If you are familiar with matrix multiplication, you know that a matrix times a vector gives out some vector, and most vectors resulting from the product of a vector and a matrix turns out different than the original vector,

i.e. $A\vec{v}=\vec{x}$ where $\vec{v}$ and $\vec{x}$ are different vectors.

What if I told you that there are certain vectors that when multiplied to a matrix, the final vector is the same vector multiplied by a scalar?

i.e. $A\vec{v}=\lambda\vec{v}$, where $\lambda$ is a scalar.

Amazing right? These vectors are called eigenvectors. We can figure out how to compute these vectors from any square (rows and columns are the same) matrix!

Definition: For a square matrix A and a non-zero vector $\vec{v}$, $\vec{v}$is an eigenvector of A if and only if $\lambda\vec{v}=A\vec{v}$, where $\lambda$ is an eigenvalue of A associated with $\vec{v}$.

Before we begin our analysis, here are some concepts you need to be familiar with:

• Determinant
• Is a value attributed to a square matrix.

A run of entries
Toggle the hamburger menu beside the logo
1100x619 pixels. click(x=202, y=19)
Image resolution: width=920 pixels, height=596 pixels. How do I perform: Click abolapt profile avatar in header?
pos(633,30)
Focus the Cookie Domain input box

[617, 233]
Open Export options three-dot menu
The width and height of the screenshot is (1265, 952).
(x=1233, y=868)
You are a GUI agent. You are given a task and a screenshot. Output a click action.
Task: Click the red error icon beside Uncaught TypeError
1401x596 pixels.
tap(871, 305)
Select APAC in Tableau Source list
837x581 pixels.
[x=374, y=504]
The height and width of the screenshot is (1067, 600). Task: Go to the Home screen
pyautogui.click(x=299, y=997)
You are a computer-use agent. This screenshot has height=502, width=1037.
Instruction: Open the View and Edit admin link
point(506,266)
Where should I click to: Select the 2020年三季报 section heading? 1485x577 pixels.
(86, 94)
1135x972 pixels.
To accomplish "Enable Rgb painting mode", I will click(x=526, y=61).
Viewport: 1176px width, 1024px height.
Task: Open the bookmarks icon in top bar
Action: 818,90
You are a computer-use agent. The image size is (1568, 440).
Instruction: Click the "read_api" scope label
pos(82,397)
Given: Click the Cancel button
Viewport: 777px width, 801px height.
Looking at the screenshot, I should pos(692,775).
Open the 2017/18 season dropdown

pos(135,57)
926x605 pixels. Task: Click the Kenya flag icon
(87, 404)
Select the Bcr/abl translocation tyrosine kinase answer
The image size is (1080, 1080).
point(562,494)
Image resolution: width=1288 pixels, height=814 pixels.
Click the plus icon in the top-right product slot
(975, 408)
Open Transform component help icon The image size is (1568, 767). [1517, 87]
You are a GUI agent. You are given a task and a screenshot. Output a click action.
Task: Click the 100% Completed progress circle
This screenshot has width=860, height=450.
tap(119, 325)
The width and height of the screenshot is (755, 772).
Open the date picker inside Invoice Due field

- [Direction 1]: According to the eigenvector text, what kind of matrix can eigenvectors be computed from?
- [Direction 2]: Turn the entries from the line containing "926x605 pixels. Task: Click" down to the line containing "Open Transform component" into a Markdown table with the columns Row and Line, leaving out blank lines.

- [Expected output 1]: A square matrix, one whose rows and columns are the same.

- [Expected output 2]:
| Row | Line |
|---|---|
| 1 | 926x605 pixels. Task: Click the Kenya flag icon |
| 2 | (87, 404) |
| 3 | Select the Bcr/abl translocation tyrosine kinase answer |
| 4 | The image size is (1080, 1080). |
| 5 | point(562,494) |
| 6 | Image resolution: width=1288 pixels, height=814 pixels. |
| 7 | Click the plus icon in the top-right product slot |
| 8 | (975, 408) |
| 9 | Open Transform component help icon The image size is (1568, 767). [1517, 87] |